**Of all cones under the same given superficies to find that ( ABD) whose solidity is the greatest** (Example IX, p. 21).

It should be noted that by “superficies” Simpson means “lateral surface”, while “solidity” is an archaic synonym of “volume”. We have \(s = \pi x^2 + \pi xy\), where \(s\) is the lateral surface, \(y\) is the length of the slant side, and \(x\) the radius of the base. Then \(y = \frac{s}{\pi x} - x\). The height \(h\) is found by using the Pythagorean proposition. Thus

\(h = \sqrt{(\frac{s}{\pi x} - x)^2 - x^2} = \sqrt{\frac{s^2}{\pi^2 x^2} - \frac{2s}{\pi}}\),

and consequently

\(V(x) = \frac{1}{3} \pi x^2 \sqrt{\frac{s^2}{\pi^2 x^2} - \frac{2s}{\pi}}\).

Define \(f(x) = \frac{s^2}{9}x^2 - \frac{2 \pi s}{9}x^4\), the square of the volume. Then \(0 = f'(x) = \frac{2s^2}{9}x - \frac{8}{9}\pi s x^3\) implies \(x = \sqrt{\frac{s}{4\pi}}\), which is the value of the radius at which the volume is the greatest. Under these circumstances

\(y = \frac{s - \pi x^2}{\pi x} = \frac{s - \frac{\pi s}{4 \pi}}{\pi \sqrt{\frac{s}{4 \pi}}}= 3\sqrt{\frac{s}{4 \pi}} = 3x \).

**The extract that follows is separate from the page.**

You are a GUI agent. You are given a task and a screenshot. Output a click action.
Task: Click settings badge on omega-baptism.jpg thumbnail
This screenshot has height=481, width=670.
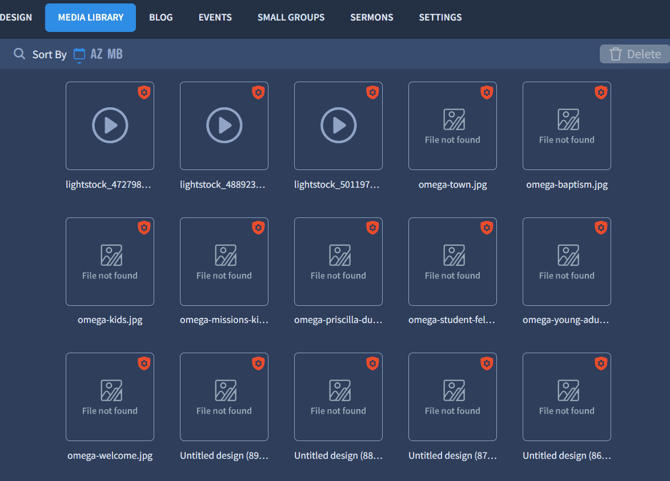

**Remark:** As in example IV, Simpson does not mention that the square of the volume is a biquadratic expression. There is a simple algebraic alternative to determine its maximum: define \(z = x^2\), thus the problem is reduced to finding the point where the parabola defined by \(-\frac{2 \pi s}{9} z^2 + \frac{s^2}{9} z\) attains its maximum. Given that this is a quadratic polynomial, we know that this takes place at

\(z = \frac{\frac{-s^2}{9}}{\frac{-4 \pi s}{9}}= \frac{s}{4 \pi}\),

thus \(x = \sqrt{\frac{s}{4 \pi}}\).

*Editor's Note: This article was published in 2005.*